WASHINGTON — Russian President Vladimir Putin’s assertive foreign policy stance of recent years reflects the confidence that comes with a booming economy. In 1999, the year before Putin succeeded Boris Yeltsin as president, Russia’s GDP was a paltry $200 billion. By last year, it had reached $1 trillion. Real growth has averaged 7 percent for eight years, and real incomes have grown by roughly 10 percent per year. Russia’s budget surplus has stood at more than 7 percent of GDP in the last two years, public debt has dwindled to only 8 percent of GDP, from 100 percent in 1999, and the current account surplus has averaged at 10 percent of GDP for the last eight years.

But Russia’s stellar economic performance has little to do with Putin’s policy, and a lot to do with the reforms Yeltsin embraced. By 1998, Russia already had achieved a critical mass of markets and private enterprise, while the financial crash of that year worked like a catharsis, forcing the government to abolish enterprise subsidies that underpinned a devastating budget deficit of some 9 percent of GDP. Moreover, world oil prices that had fallen to $10 a barrel started rising toward the stratosphere. The whole success story thus was in place in early 1999, one year before Putin entered the stage.

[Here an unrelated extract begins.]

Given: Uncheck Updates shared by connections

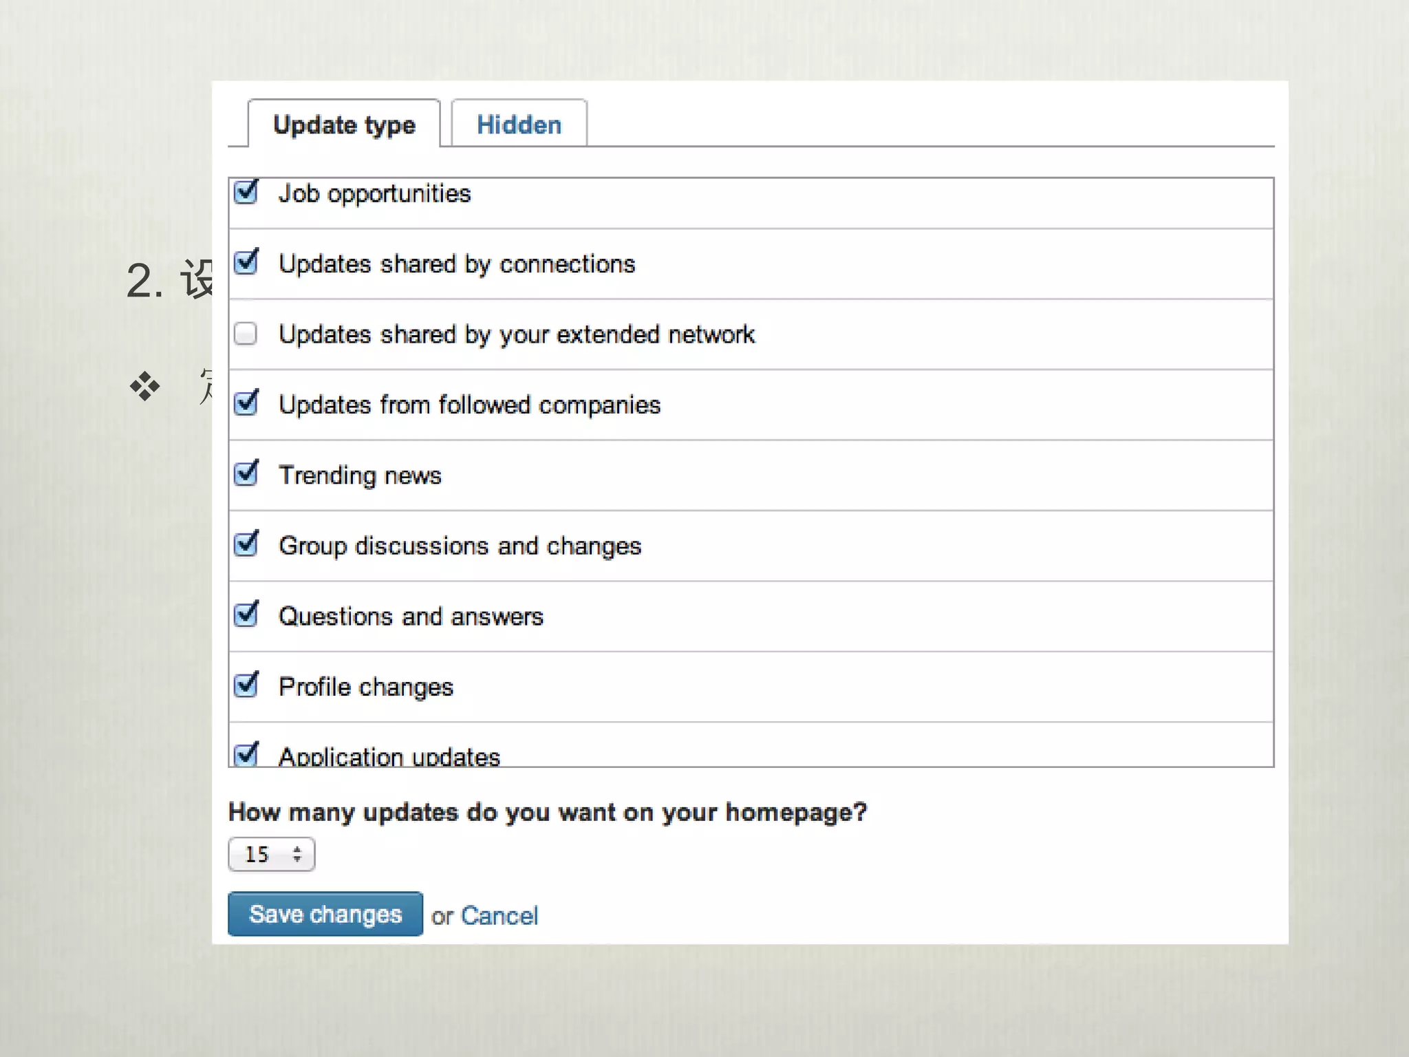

To be sure, Putin should be praised for substantial economic reforms during his first three years. A new tax code was adopted, with lower and fewer taxes, notably a flat income tax of 13 percent. The civil code was completed, a new customs code was enacted and substantial judicial reform was implemented.

At the same time, however, Putin has systematically eliminated the rudimentary democracy Yeltsin had built. One television channel after another was taken over by the state under various pretexts, as were major newspapers. Opposition candidates and parties were denied registration for the slightest formal complaint. Falsification of elections became the rule.

Many prominent Russians favored the Pinochet model of authoritarian politics and liberal economics. But growing authoritarianism also hit business. In October 2003, Putin cracked down on Mikhail Khodorkovsky, the CEO and main owner of Yukos oil, Russia’s most valuable company, who was thrown into prison on dubious charges of tax fraud after backing Putin’s political opponents. Moreover, Putin’s associates wanted Yukos’ wealth, which was confiscated by the state oil company Rosneft through lawless taxation, leaving Putin’s tax reform and judicial reform in tatters and severely undermining property rights.

In fact, since 2003, Putin’s main economic policy has been re-nationalization. Well-run private companies have been more or less forced to sell out to state-dominated companies. Gazprom is buying up oil (Sibneft), gas and power companies at knockdown prices, reinforcing its monopoly. That, in turn, allows Gazprom to boost its profitability through price increases, despite stagnant production. Indeed, with state companies now producing one-third of Russia’s oil, output growth has plummeted, as owners of private enterprises — the source of dynamism in the sector — are now afraid to invest in new capacity. Among foreign investors, both Shell and TNK-BP are being pushed out by Gazprom in their main gas fields in Russia.

Beyond oil and gas, Russia’s arms export agency, Rosoboronexport, has just seized Avtovaz, the giant dysfunctional Soviet car factory, and VSMPO-Avisma, Russia’s big titanium company, while all aircraft production has been concentrated in one state company. The government cheers this re-nationalization, although it has reduced Russia’s industrial growth from 8.3 percent in 2004 to 4 percent in the last two years.

Similarly, inefficient state banks — far inferior to private banks even in Kazakhstan or Ukraine — dominate the banking system. The not very profitable state-owned Vneshtorgbank, for example, is on a buying spree, aggravating the quality of Russian banking.

Increasingly, Russia’s oil surpluses drive economic growth through rising investment, which boosts construction and consumption, in turn benefiting retail trade and finance. With personal incomes rising strongly, poverty is declining, while 68 percent of Russia’s college-age youth now attend universities.

But other social indicators are unimpressive. Life expectancy for men is stuck at 59. The murder rate is even higher under Putin than it was under Yeltsin, as is the traffic death rate. None of the big public systems — education, health care or the military — has been reformed, and the regime shows little interest in doing so.

Instead, the Kremlin is preoccupied with the profitability and value of the state-dominated companies that it controls. Not surprisingly, all corruption indicators have been rising since Putin took over from Yeltsin, whereas they are falling in most post-communist countries. Although corruption is pervasive, no top official has been prosecuted.

Putin and his KGB friends from St. Petersburg sit safely on all this wealth, thanks to their authoritarian governance and control over all security organs. Such a powerful apparatus cannot retire to a quiet life in a dacha as Yeltsin did — it would have to privatize everything first — which implies that Putin has no choice but to remain in office, regardless of what he says about not seeking a third presidential term. But if he holds on to power contrary to the constitution, his popularity could easily collapse, especially as his economic policy has thrived on luck, not reform.